- **WHAT IS BEING ASKED**
Copy the lines running from the one that contains "Instruction: Click the" to the end of the entries below, exactly and with no pictures.

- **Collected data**
◇ ◇ ◇ ◇
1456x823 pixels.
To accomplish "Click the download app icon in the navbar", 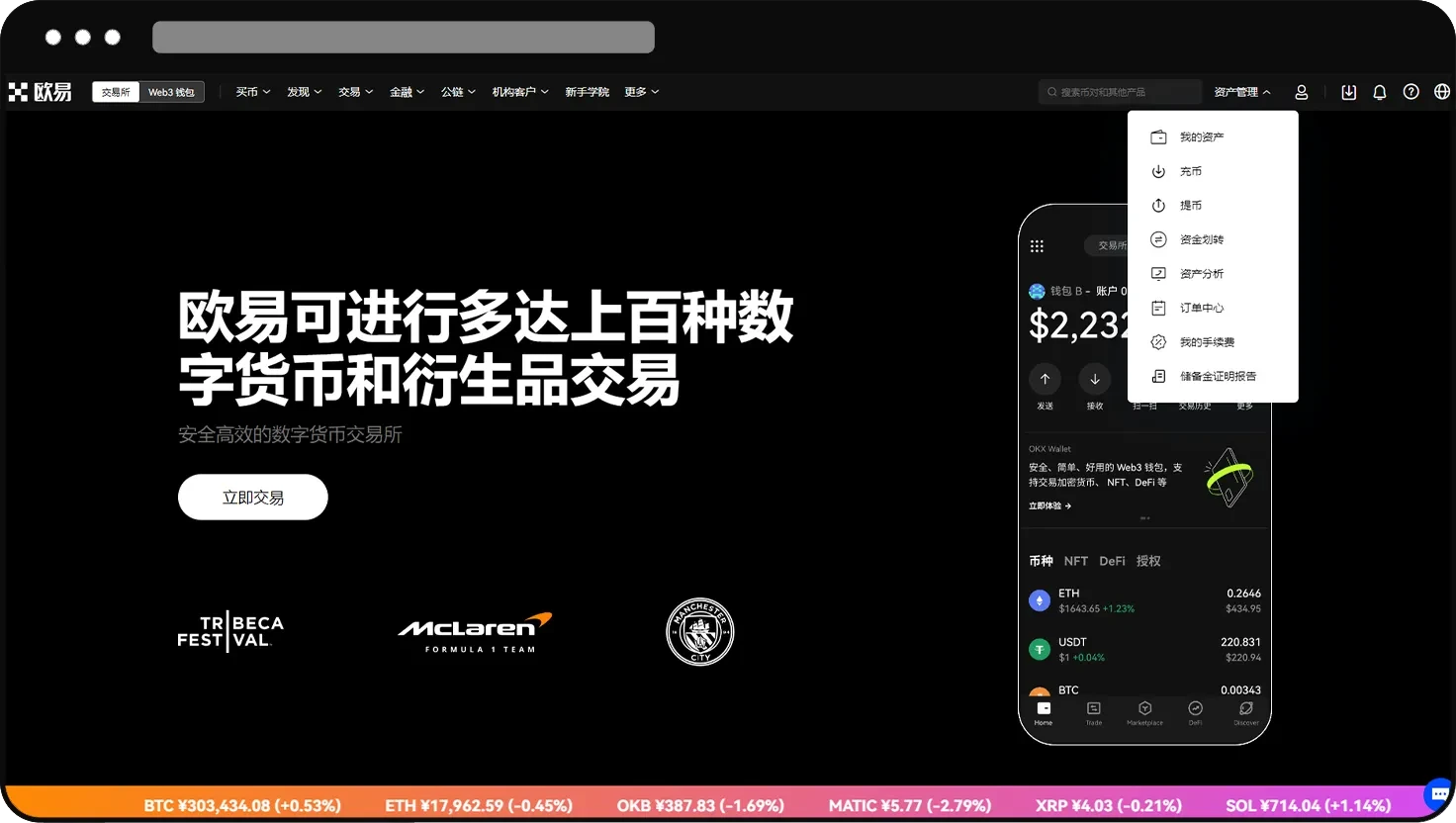I will coord(1348,92).
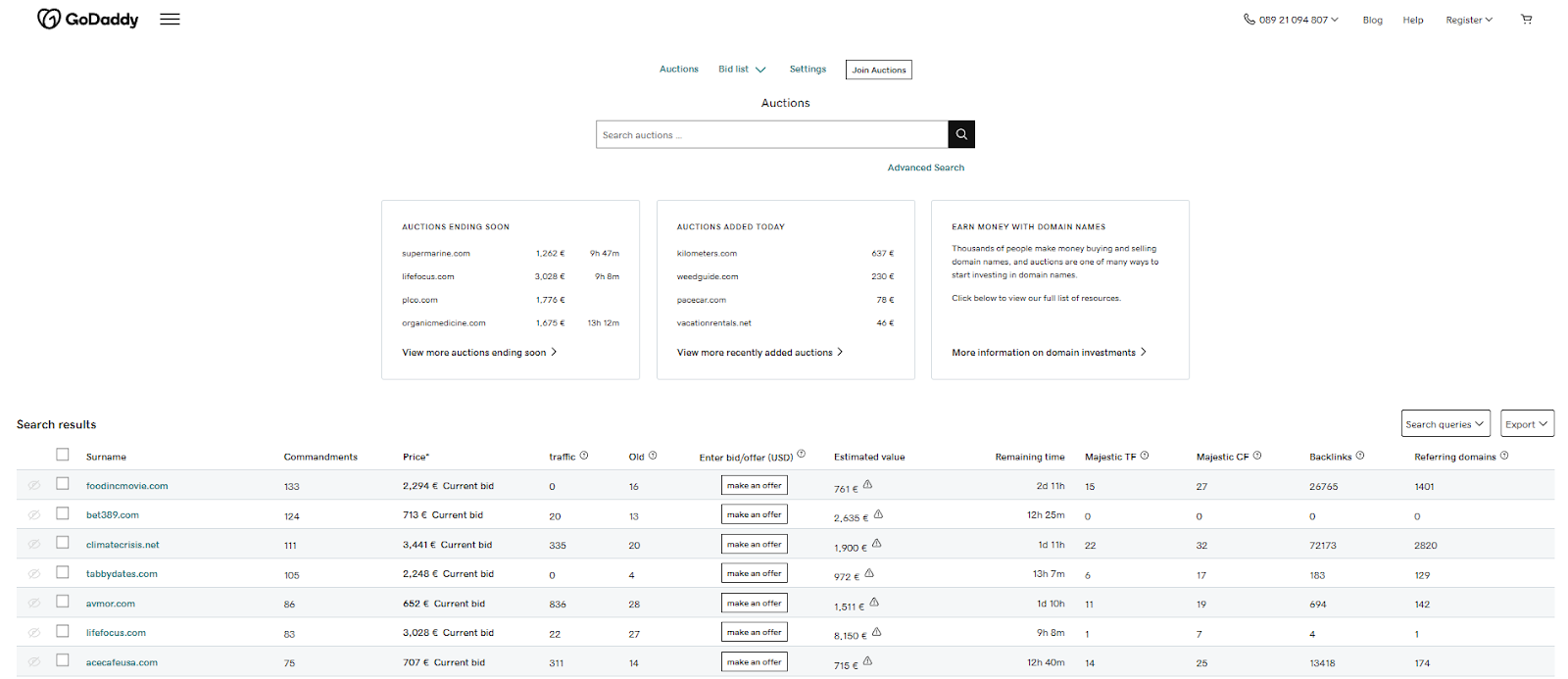Switch to the Settings tab
The image size is (1568, 679).
(x=808, y=70)
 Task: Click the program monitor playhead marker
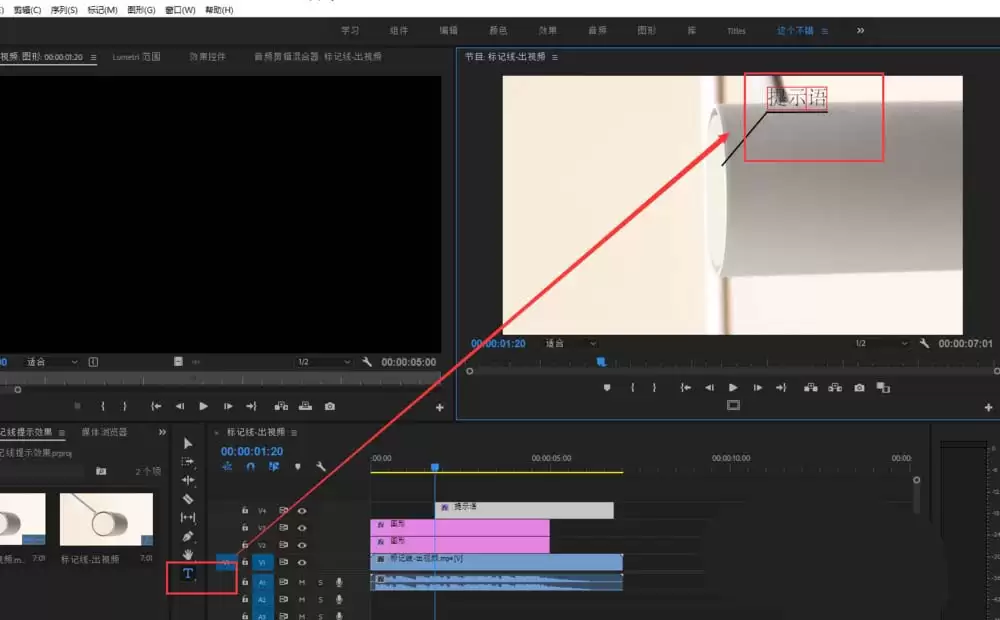(601, 362)
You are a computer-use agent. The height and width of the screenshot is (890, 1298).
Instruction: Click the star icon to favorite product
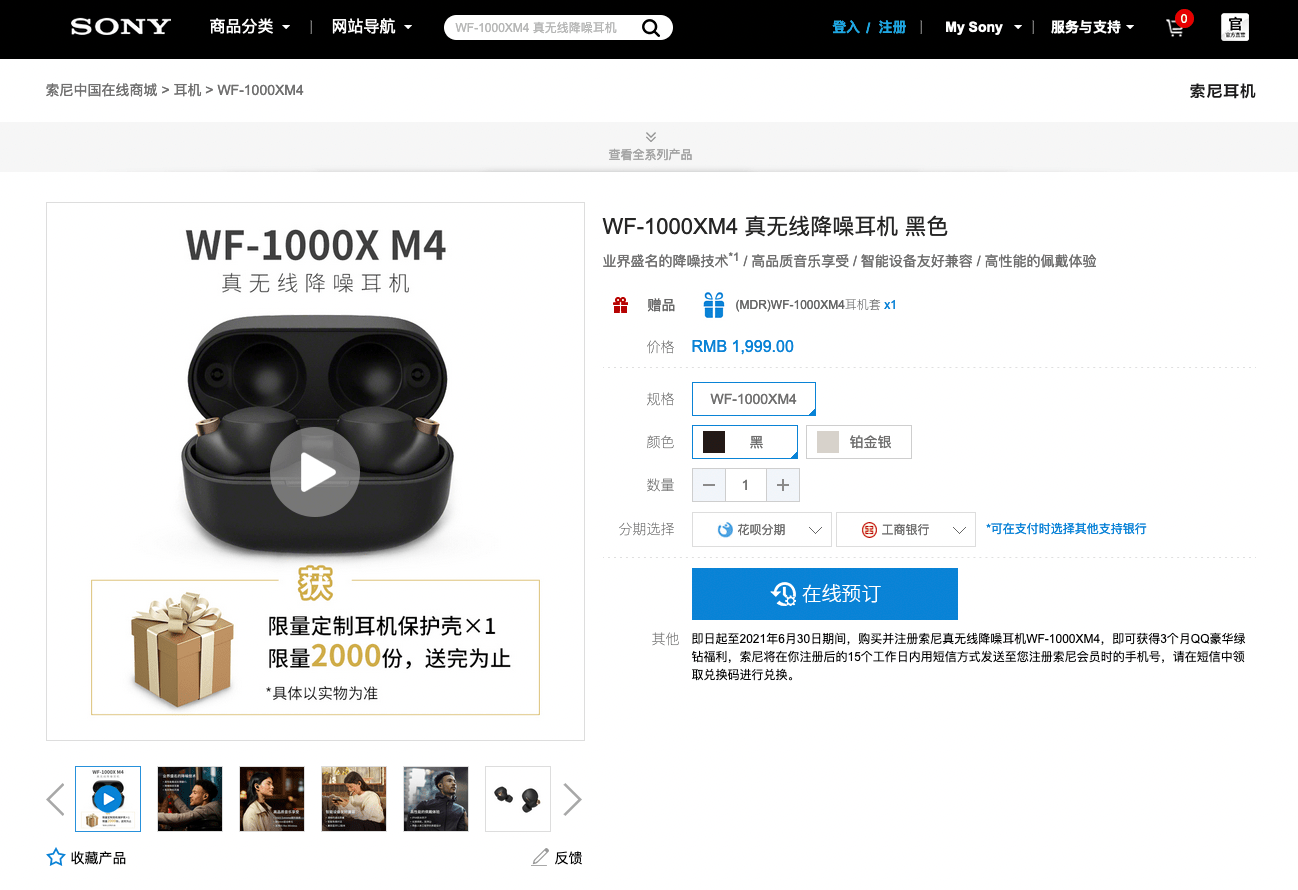click(56, 857)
◇ ◇ ◇ ◇
- **FINISHED EXERCISE**
Instruction: Click the star icon to favorite product
click(56, 857)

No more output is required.